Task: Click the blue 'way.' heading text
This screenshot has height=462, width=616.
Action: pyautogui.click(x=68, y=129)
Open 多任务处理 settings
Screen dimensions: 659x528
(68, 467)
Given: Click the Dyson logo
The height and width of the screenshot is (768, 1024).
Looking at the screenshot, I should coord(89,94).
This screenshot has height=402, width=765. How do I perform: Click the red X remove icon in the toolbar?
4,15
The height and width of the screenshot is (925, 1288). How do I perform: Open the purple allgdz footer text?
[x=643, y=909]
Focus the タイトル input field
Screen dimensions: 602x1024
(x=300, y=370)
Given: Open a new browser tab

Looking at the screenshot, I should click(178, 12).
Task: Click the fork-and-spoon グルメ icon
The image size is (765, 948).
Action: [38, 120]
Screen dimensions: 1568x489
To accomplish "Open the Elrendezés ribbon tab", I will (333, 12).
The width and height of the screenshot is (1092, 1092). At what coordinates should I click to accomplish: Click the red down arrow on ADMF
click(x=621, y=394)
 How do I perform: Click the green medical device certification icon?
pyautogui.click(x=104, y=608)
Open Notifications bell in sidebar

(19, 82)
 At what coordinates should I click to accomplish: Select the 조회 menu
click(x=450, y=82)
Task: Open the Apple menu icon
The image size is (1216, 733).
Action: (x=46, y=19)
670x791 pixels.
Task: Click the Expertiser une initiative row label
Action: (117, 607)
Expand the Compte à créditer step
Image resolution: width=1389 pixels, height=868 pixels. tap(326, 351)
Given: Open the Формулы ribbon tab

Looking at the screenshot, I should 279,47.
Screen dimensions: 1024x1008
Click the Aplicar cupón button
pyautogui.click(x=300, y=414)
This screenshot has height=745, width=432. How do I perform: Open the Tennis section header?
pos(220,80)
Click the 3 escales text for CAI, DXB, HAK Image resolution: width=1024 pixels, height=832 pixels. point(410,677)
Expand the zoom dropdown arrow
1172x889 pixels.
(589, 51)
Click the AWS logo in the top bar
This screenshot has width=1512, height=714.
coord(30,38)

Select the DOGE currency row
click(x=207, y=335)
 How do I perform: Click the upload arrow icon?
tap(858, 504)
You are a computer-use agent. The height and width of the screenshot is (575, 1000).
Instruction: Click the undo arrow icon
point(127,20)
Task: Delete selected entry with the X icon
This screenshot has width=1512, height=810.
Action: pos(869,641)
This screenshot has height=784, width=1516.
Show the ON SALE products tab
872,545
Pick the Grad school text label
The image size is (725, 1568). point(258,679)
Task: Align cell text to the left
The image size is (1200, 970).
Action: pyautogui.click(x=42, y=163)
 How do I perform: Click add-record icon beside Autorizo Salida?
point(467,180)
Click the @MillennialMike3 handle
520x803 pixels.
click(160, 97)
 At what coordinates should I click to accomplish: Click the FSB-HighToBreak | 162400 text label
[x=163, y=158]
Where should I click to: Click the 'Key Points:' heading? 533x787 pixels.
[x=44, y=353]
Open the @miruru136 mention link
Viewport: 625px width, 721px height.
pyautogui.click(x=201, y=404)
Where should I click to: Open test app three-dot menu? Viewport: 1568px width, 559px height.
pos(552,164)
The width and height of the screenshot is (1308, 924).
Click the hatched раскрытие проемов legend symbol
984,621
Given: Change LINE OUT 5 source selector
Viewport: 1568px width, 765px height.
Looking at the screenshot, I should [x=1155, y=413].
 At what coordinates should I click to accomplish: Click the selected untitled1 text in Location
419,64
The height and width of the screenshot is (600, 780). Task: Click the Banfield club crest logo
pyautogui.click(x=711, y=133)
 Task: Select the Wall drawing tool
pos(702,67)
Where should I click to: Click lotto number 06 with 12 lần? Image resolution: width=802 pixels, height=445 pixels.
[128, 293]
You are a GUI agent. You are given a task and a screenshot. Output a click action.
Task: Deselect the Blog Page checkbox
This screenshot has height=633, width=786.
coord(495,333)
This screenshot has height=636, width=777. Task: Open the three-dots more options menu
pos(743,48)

********************

Task prompt ->
Give back exactly the lines from the beginning of the records through the line containing "Task: Click the fork-and-spoon グルメ icon", and only those.

Solution for this exercise ->
Task: Click the blue 'way.' heading text
This screenshot has height=462, width=616.
Action: pyautogui.click(x=68, y=129)
Open 多任务处理 settings
Screen dimensions: 659x528
(68, 467)
Given: Click the Dyson logo
The height and width of the screenshot is (768, 1024).
Looking at the screenshot, I should coord(89,94).
This screenshot has height=402, width=765. How do I perform: Click the red X remove icon in the toolbar?
4,15
The height and width of the screenshot is (925, 1288). How do I perform: Open the purple allgdz footer text?
[x=643, y=909]
Focus the タイトル input field
Screen dimensions: 602x1024
(x=300, y=370)
Given: Open a new browser tab

Looking at the screenshot, I should click(178, 12).
Task: Click the fork-and-spoon グルメ icon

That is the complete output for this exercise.